Collaborative research with the BMRC at Sheffield Hallam University evaluating the elution properties of different antibiotics from acrylic bone cements has made a significant impact in the management of difficult periprosthetic joint infections.
Nationally recognised senior consultant orthopaedic surgeon
The impact
The impact of these findings has been felt both in areas requiring anti-corrosive coatings and in the area of orthopaedic surgery.
Presentations on the anti-corrosion and anti-fouling technology delivered to audiences with substantial commercial representation have included an oral presentation at “Advances in Corrosion Protection by Organic Coatings” (Cambridge, 2009) and invitations to present at The Institute of Materials, Minerals and Mining (London, 2010). Interested companies included International Paint, a subsidiary of AkzoNobel N.V., the world's largest coatings manufacturer. This reflects an acute need for non-polluting new coating technology to be developed further in the marine engineering sector as well as other industries. Increasingly stringent environmental legislation has focused commercial interest in the coating. Identified beneficiaries include the shipping industry, off-shore power generation companies.
Collaboration with NHS consultant orthopaedic surgeons at the Sheffield Teaching Hospitals NHS Foundation Trust (STH NHS FT) on the use of the antimicrobial coatings resulted in further applications of the coating technology in relation to infection control following joint replacement operations. In addition, our discussions with orthopaedic consultants have led to contract research on the suitability of new antibiotics in orthopaedic cement to inform clinical practice and to help combat increasing antibiotic resistance in the clinical arena.
The Sheffield Teaching Hospital Research and Development Fund supported Smith in delivering two projects in 2012, to address specific needs to determine which antibiotics could be used in orthopaedic cement in difficult-to-treat cases of revision surgery. Results have been communicated to clinicians in the STH NHS FT and will be submitted to peer-reviewed journals shortly.
Collaboration with clinicians led to Smith advising Heraeus, a manufacturer of orthopaedic bone cement, on measurement of elution rates of antibiotics from their bone cement products.
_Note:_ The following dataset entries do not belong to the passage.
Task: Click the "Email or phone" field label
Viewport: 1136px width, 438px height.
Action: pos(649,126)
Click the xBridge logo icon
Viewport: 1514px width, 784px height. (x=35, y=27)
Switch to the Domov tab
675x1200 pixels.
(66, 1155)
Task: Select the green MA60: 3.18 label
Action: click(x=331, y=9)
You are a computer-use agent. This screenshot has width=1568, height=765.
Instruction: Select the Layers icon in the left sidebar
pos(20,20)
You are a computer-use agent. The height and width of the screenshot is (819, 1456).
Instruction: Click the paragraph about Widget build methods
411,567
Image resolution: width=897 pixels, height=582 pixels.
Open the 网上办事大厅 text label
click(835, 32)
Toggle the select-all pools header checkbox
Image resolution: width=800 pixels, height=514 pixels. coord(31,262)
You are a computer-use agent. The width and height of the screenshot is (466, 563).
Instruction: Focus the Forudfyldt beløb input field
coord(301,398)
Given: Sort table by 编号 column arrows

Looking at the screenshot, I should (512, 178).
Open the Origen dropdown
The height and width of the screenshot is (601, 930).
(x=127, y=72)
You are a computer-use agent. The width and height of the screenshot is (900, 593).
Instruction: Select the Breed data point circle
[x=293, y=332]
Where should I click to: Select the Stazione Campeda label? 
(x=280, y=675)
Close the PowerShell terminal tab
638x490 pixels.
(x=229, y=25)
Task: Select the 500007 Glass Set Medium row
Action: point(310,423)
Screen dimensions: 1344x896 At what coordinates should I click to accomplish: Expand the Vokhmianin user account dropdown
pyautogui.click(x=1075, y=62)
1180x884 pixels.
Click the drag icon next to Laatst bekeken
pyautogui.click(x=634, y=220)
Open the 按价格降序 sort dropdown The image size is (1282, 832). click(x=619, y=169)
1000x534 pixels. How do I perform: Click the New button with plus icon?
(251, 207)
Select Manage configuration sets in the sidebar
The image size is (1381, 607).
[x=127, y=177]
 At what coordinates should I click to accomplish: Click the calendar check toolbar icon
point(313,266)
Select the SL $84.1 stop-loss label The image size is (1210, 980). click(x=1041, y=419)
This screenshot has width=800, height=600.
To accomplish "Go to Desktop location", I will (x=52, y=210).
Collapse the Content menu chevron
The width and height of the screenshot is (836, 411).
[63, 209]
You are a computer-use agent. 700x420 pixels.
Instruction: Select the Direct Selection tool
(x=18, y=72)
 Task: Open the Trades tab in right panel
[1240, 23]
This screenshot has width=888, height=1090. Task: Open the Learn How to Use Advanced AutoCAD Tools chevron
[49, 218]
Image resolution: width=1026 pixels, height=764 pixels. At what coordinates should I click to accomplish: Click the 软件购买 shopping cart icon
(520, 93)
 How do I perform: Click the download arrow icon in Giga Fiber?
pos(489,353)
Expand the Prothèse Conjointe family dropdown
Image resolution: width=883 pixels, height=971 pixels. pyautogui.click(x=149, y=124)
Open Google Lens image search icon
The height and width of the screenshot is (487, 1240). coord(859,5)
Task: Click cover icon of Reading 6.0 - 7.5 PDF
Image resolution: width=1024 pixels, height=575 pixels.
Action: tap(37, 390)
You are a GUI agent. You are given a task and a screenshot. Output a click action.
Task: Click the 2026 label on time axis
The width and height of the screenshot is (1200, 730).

Our work with pharmaceutical manufacturer Eumedica allowed us to establish that the antibiotic temocillin that they supplied remained active after curing of bone cement and eluted on a timescale that suggests it would be appropriate for use in surgery. Funding for a larger project was provided by Pfizer PLC via an Anti-Infectives Research Foundation grant to Smith and Akid in MERI at SHU. This project investigated the elution of antibiotics linezolid and tigecycline to assess their suitability for use in orthopaedic cement.
As an extension of this work, we have trained three orthopaedic practitioners in the orthopaedic department of STH NHS FT in methodology and theory relating to measurement of antibiotic elution from orthopaedic cement.